La Côte d’Ivoire est sortie meurtrie de l’élection présidentielle du 28 novembre 2010 qui a mis aux prises MM. Laurent Gbagbo et Alassane Ouattara et pour laquelle elle a consacré la bagatelle de 261 milliards de francs CFA. Pour cause de désaccords profonds sur les résultats proclamés, les armes ont pris le relais des bulletins de vote. Entre trois et quatre mille personnes y ont perdu la vie. Les biens et services ont été pillés. Des milliers de personnes ont passé les frontières de pays voisins pour échapper aux exactions qui entourent toujours, en Afrique, de telles crises politiques. De fait, une part importante de la population porte en elle un traumatisme profond. La vie étant un constant va et vient entre les grandes joies et les meurtrissures, les populations se doivent de vaincre leurs douleurs intérieures, pour s’engager dans un nouveau pacte social. Ailleurs en Afrique, dans des contrées où la guerre a fait des ravages, l’art et la culture ont été utilisés pour aider à la renaissance individuelle et collective des habitants. Les expériences qui y ont été menées peuvent être utiles pour le cas ivoirien.

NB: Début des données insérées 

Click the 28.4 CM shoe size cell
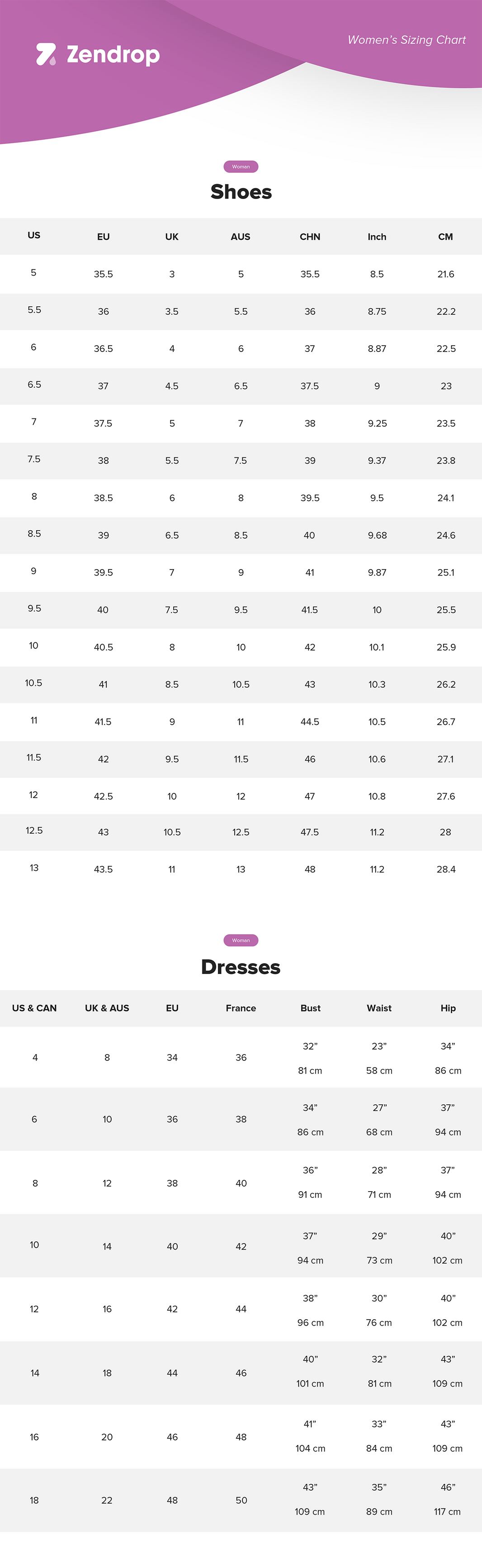 click(446, 869)
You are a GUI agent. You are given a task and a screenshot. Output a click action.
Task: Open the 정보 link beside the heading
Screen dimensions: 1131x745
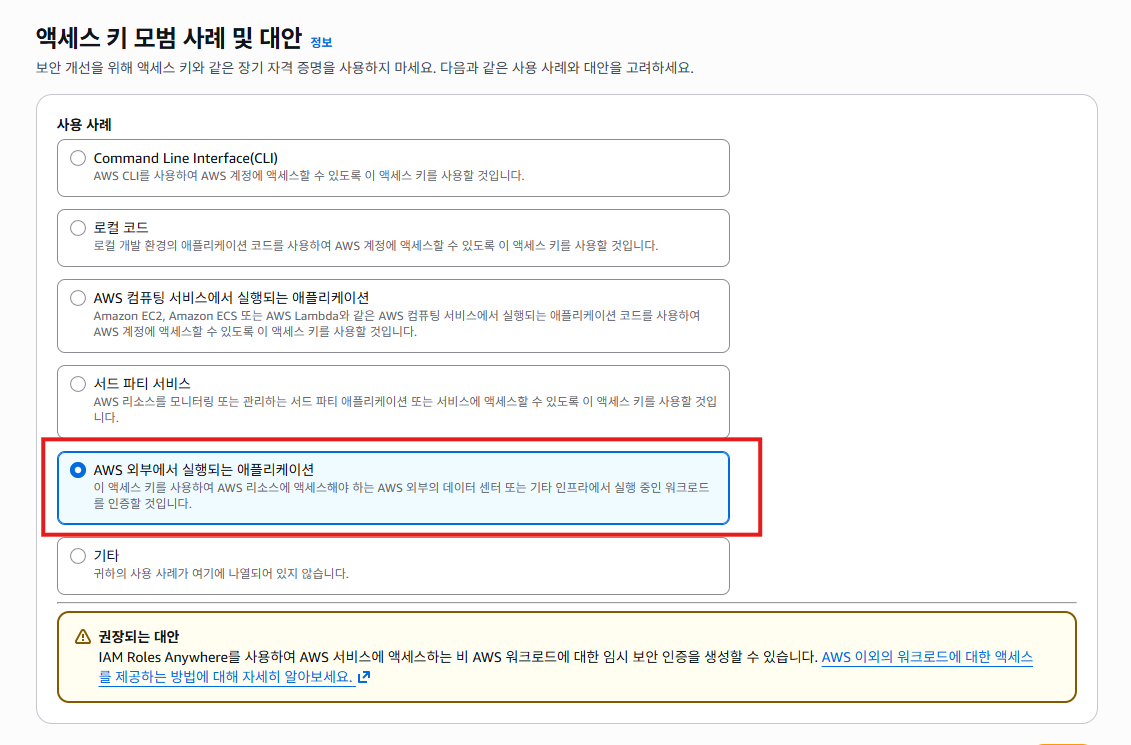321,42
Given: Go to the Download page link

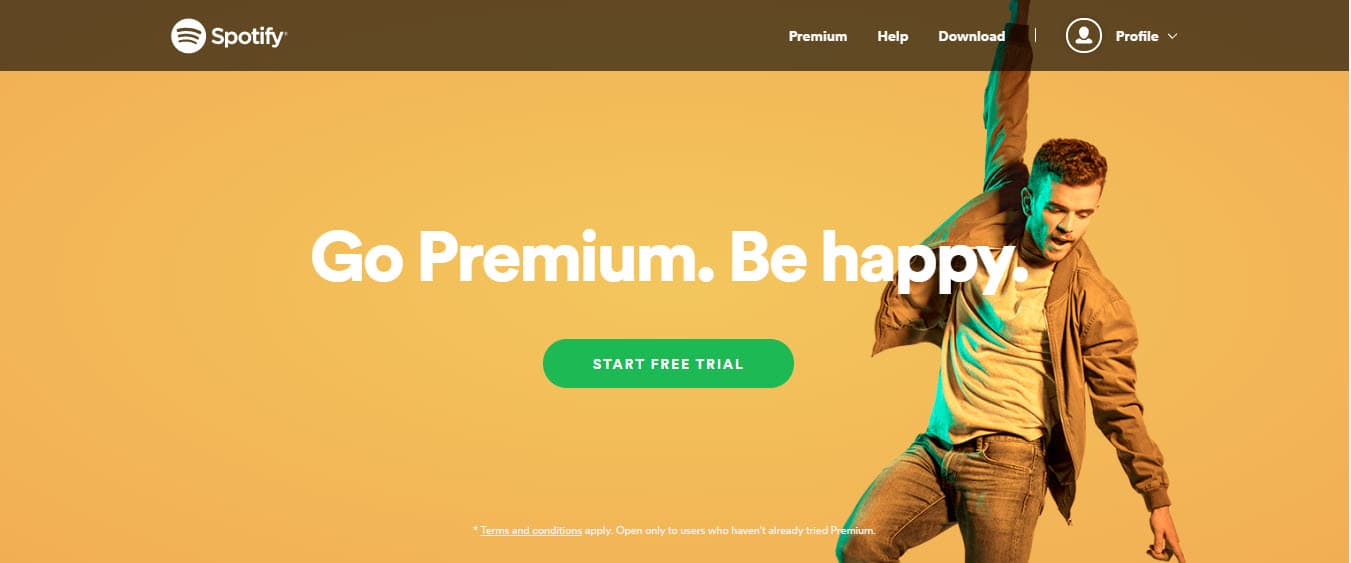Looking at the screenshot, I should point(971,36).
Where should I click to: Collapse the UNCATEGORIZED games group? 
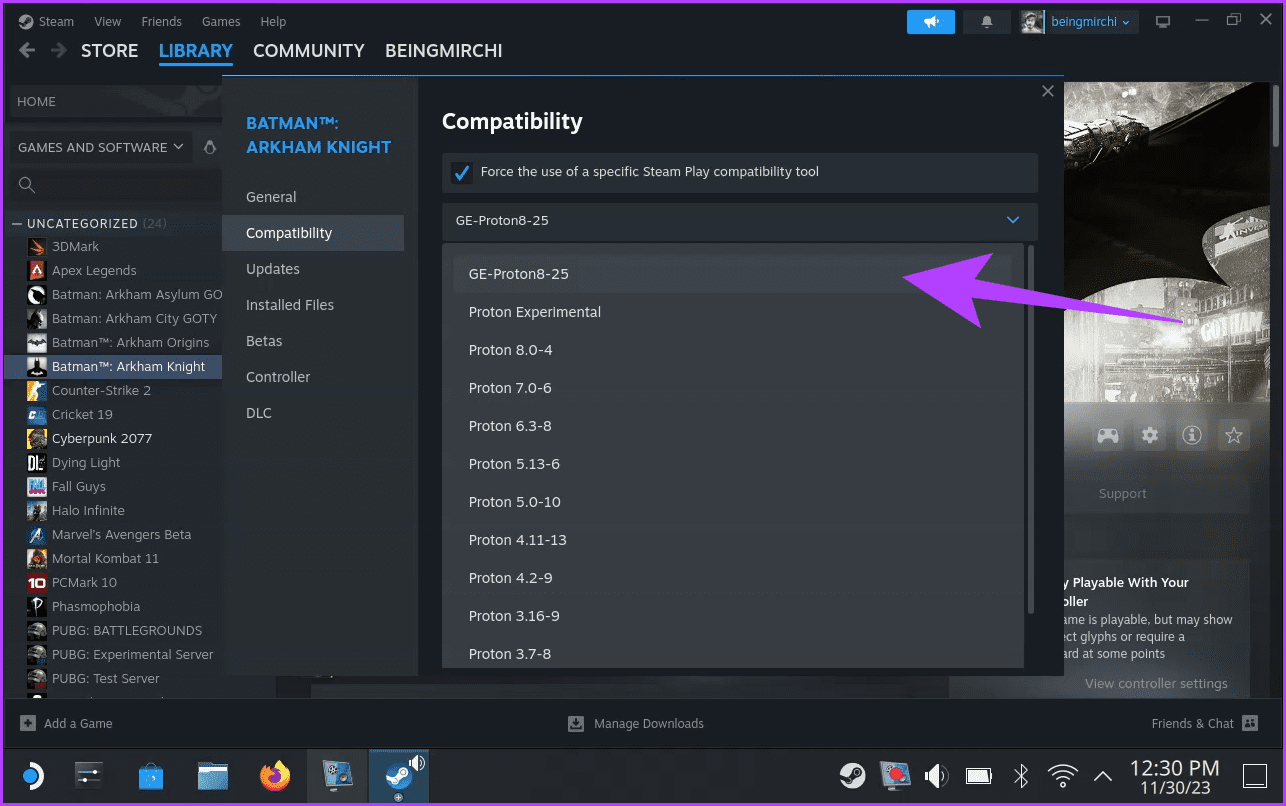(19, 223)
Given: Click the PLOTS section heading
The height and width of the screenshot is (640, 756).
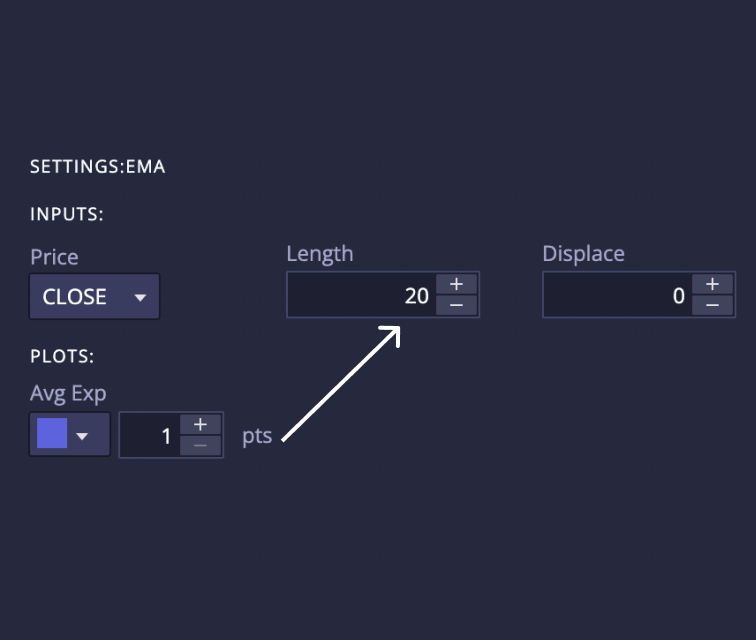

L’écriture au secours de l’âme humaine
1994. Le Rwanda, modeste pays de l’Afrique des grands Lacs, sombre dans la barbarie : un génocide y est perpétré. Entre huit cent mille et un million de personnes, majoritairement des Tusti et des Hutu modérés, sont massacrés du 4 avril au 4 juillet. L’horreur est à son comble. L’homme, qui demeure un loup pour l’homme, vient de montrer, une fois encore, de la plus honteuse des façons, qu’il est d’essence animale. Pour permettre au Rwanda de renaître à lui-même, une résidence internationale d’écriture est organisée en 1998 par Fest’Africa, une association établie en France, dirigée par la journaliste ivoirienne Maïmouna Coulibaly et le romancier tchadien Nocky Djedanoun. Dix écrivains africains se rendent dans ce pays pour témoigner de visu de l’ampleur du drame, visiter les lieux de douleurs, découvrir les corps innombrables dans les catacombes, parler aux victimes restées sur place et aux bourreaux dans les
prisons, produire des textes de tous genres. Le résultat est heureux : chacun des écrivains publie, peu de temps après la fin de la résidence d’écriture, un livre, par « devoir de mémoire ». Il s’agit de : Koulsy Lamko, Tchad, La Phalène des collines, roman ; Boubacar Boris Diop, Sénégal, Murambi, le livre des ossements, roman ; Tierno Monenembo, Guinée, L’Aîné des orphelins, roman ; Véronique Tadjo, Côte d’Ivoire , L’Ombre d’Imana, Voyage jusqu’au bout du Rwanda, nouvelles ; Jean-Marie Vianney Rurangwa, Rwanda, Le Génocide des Tutsi expliqué à un étranger, essai ; Nocky Djedanoum, Tchad, Nyamirambo, poésies ; Monique Ilboudo, Burkina Faso, Murekatete, roman ; Abdourahman Waberi, Djibouti, Terminus, Textes pour le Rwanda, nouvelles (Le Serpent à plumes, octobre 2000).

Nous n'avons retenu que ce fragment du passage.